Mistake #4: Not calculating the home office tax deduction correctly.

Though allowed, this tax deduction is hard to calculate and may not give you enough of a write off  to make it worth the trouble. It automatically calls for a second look by the IRS as most people do NOT calculate the deduction properly. Additionally, if you make a profit on the sale of your house in the future these deductions may be recaptured, (meaning you paid tax on the amount your deducted off your taxes, at the current tax rate). Avoid this unless there is a real tax advantage to you.

Mistake #5: If you received a first-time buyer tax credit you have to repay it.

If you used the first-time buyer tax credit when you purchased your home the IRS will need you to repay the credit when you sale. So if you bought your first home in 2008 and lived in it for less than 3 years from the close of escrow you must repay the credit. This includes if you change your home to a rental and you still own it less than 36 months after your close of escrow date. The IRS has a tool on their site to help you calculate the amount of the credit you will need to repay.

Mistake #6: Not keeping accurate records.

When you get an IRS audit notice you better be ready. It’s amazing how insignificant they can get on their ruling. It down to the penny for the IRS! Be sure to save all receipts for maintenance, and repairs for your home office. Save and file all credit for energy tax credits, property tax bills and your lender’s annual statements with paid receipt.

Mistake #7: Not reporting capital gains.

If you sold your home this year for $ 1,100,000 and owned it for more than a year and paid $750,000 initially for it you will owe capital gains taxes. If you are single you’d get a $250,000 exclusion on your capital gain tax meaning you owe taxes on $100,000, which is your capital gain ($1,100,000 – $750,000 – $250,000= $100,000). For married couples, the exclusion is $500,000. So $1,100,000 minus $500,000 minus $750,000 equals $1,250,000, which is less than your selling price so you would not owe any capital gains tax. But beware as the IRS and Congress are talking about changing this rule. These IRS rules may be different in the future.
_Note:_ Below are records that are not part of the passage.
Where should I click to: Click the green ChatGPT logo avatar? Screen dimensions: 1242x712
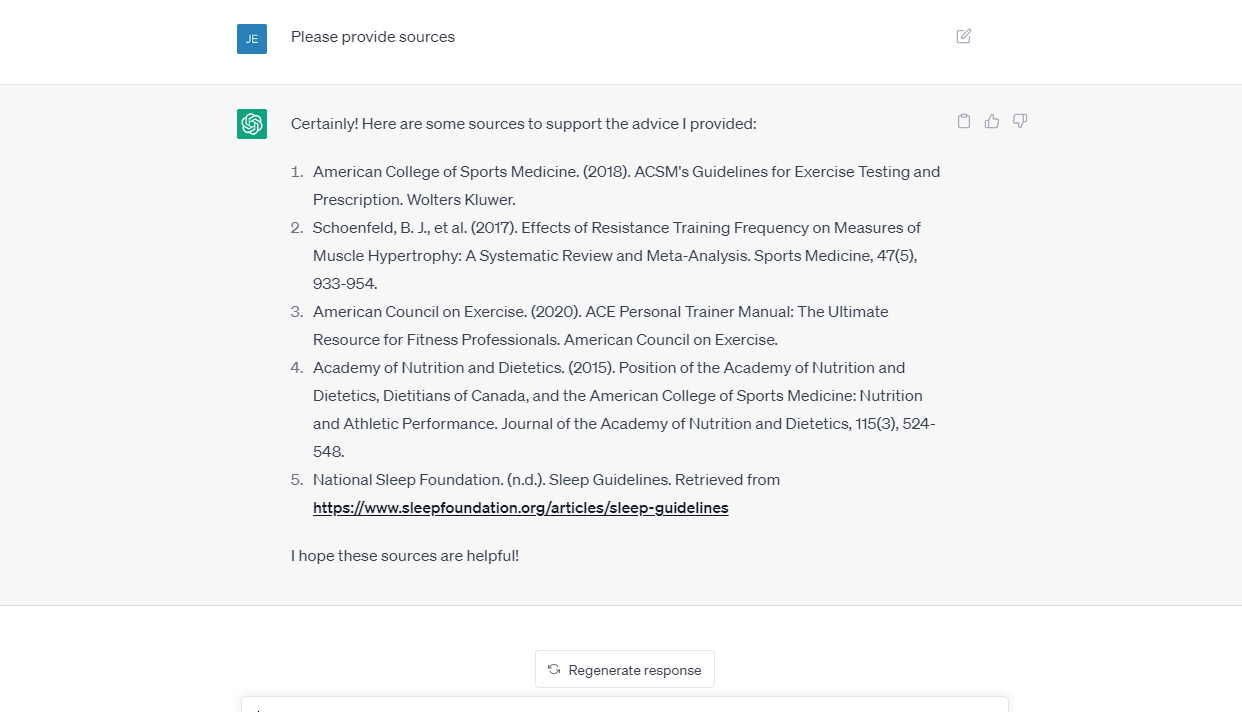tap(252, 124)

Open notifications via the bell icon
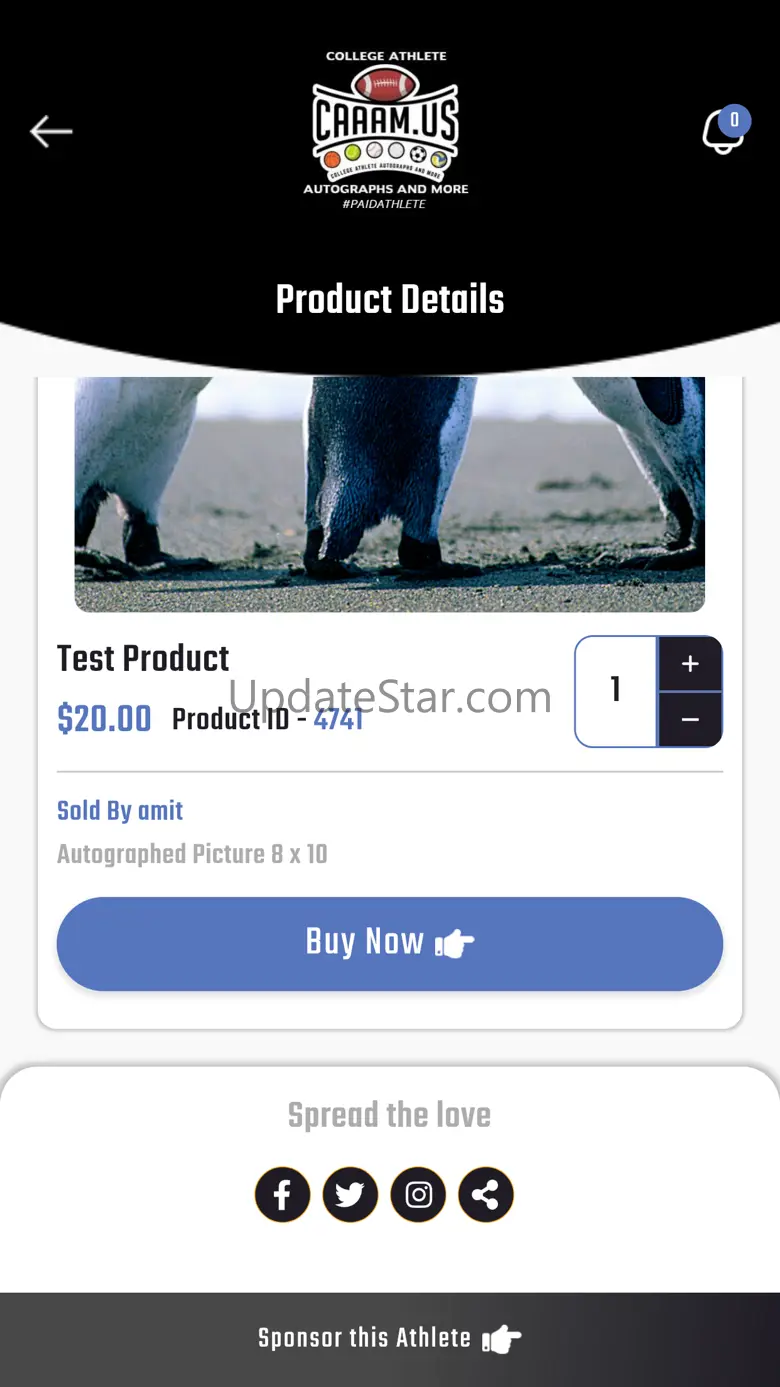(722, 133)
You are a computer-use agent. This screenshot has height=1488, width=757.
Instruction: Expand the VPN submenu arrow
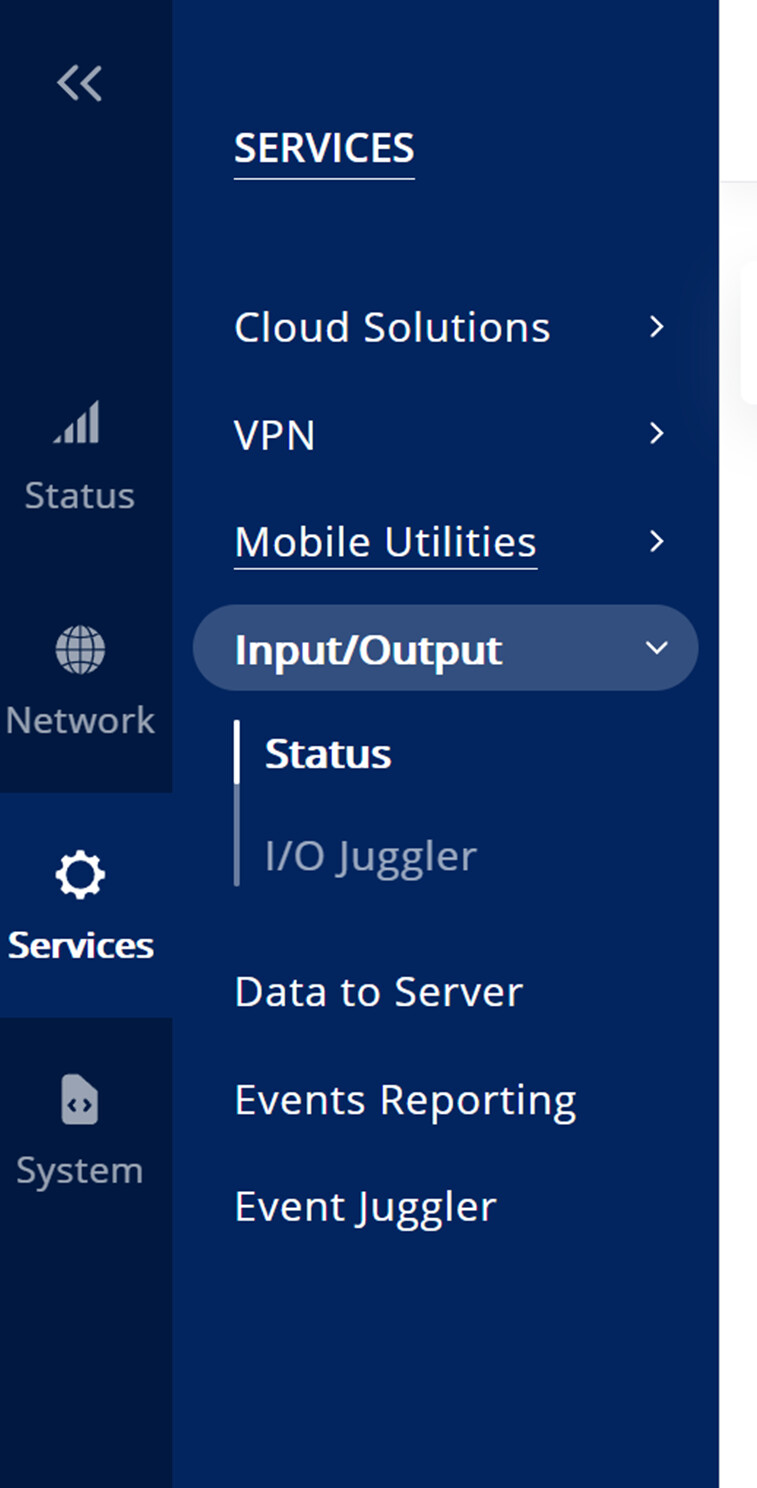click(657, 433)
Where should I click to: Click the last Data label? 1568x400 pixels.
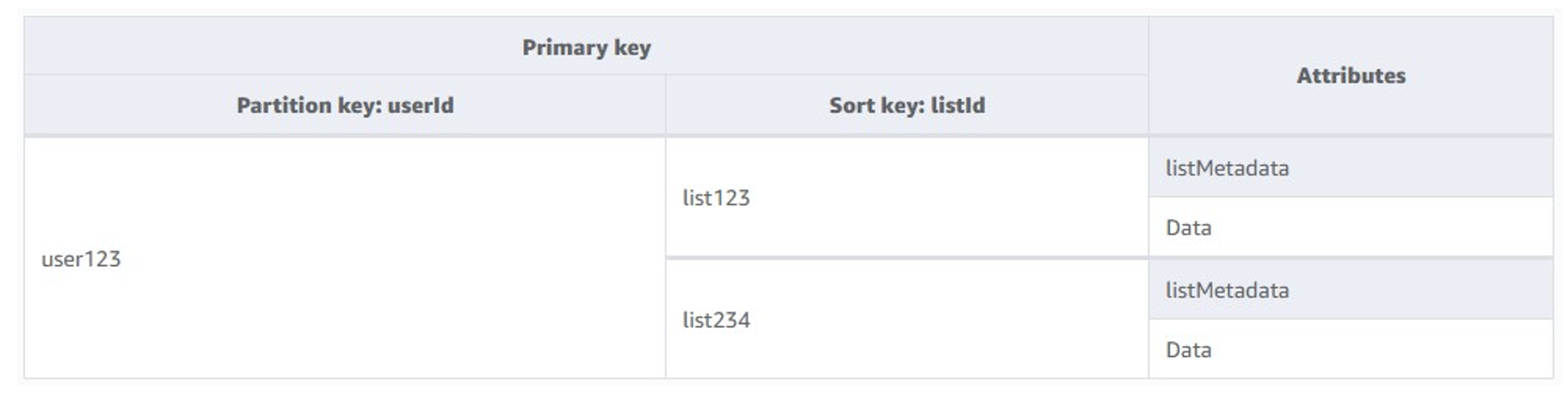(1188, 350)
Mistake #8: Getting Energy Tax Credit and filing it improperly

It was a great idea to install energy-efficient windows and doors where you’re given a 10% tax credit up to $500.00. This is a credit that can only be taken one time. So if you took an energy tax credit in the past you can only deduct up to the $500 from the previous tax credit. If you are taking energy tax credit for energy-efficient system like geothermal heat pumps the largest amount allowed is higher. To figure the extra deduction is not easy. To do so takes incredible complex and involves cross checking with 6 or more other IRS forms. They don’t make it easy for us so be careful!

Mistake #9: Deducting over $1,000,000 in mortgage interest paid.

It does not matter if you paid $3,000,000 or $1,010,000 in mortgage interest the IRS will only allow the first $1,000,000 off your taxes. There are no exceptions.

This article is written as an informational purposes only. It is not proper tax or legal advice. If you are looking to find an answer to your particular facts and needs you should consult an Attorney or your Certified Public Accountant. Please do not rely on this article as valid tax law or what their consequences may imply.